Cependant, les dispositions de l'article 62 de la Constitution réservent
à ce dernier le pouvoir tant de fixer la date de l'abrogation et de
reporter dans le temps ses effets que de prévoir la remise en cause des
effets que la disposition a produits avant l'intervention de cette
déclaration. Ces mêmes dispositions réservent également au Conseil
constitutionnel le pouvoir de s'opposer à l'engagement de la
responsabilité de l'État du fait des dispositions déclarées
inconstitutionnelles ou d'en déterminer les conditions ou limites
particulières.
11. En
l'espèce, l'abrogation immédiate des dispositions déclarées contraires à
la Constitution, en ce qu'elle ferait obstacle à toute possibilité de
placement à l'isolement ou sous contention des personnes admises en
soins psychiatriques sous contrainte, entraînerait des conséquences
manifestement excessives. Par suite, il y a lieu de reporter au 31
décembre 2020 la date de l'abrogation des dispositions contestées.

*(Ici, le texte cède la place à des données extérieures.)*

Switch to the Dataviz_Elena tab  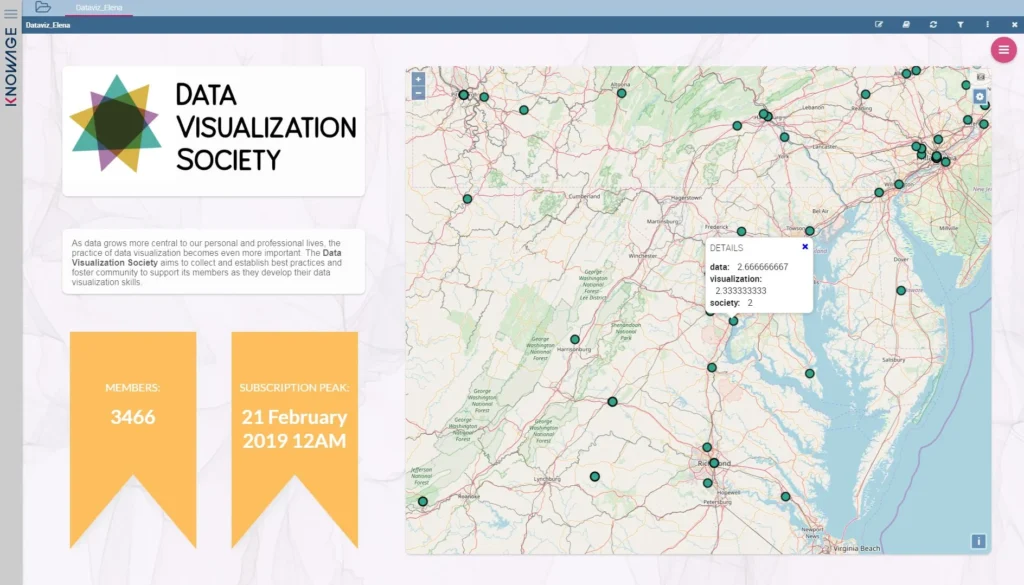[x=98, y=7]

LE CONSEIL CONSTITUTIONNEL DÉCIDE :
Article 1er. - L'article L. 3222-5-1 du code de la santé publique, dans sa rédaction résultant de la loi n° 2016-41 du 26 janvier 2016 de modernisation de notre système de santé, est contraire à la Constitution.
Article 2. - La déclaration d'inconstitutionnalité de l'article 1er prend effet dans les conditions fixées au paragraphe 11 de cette décision.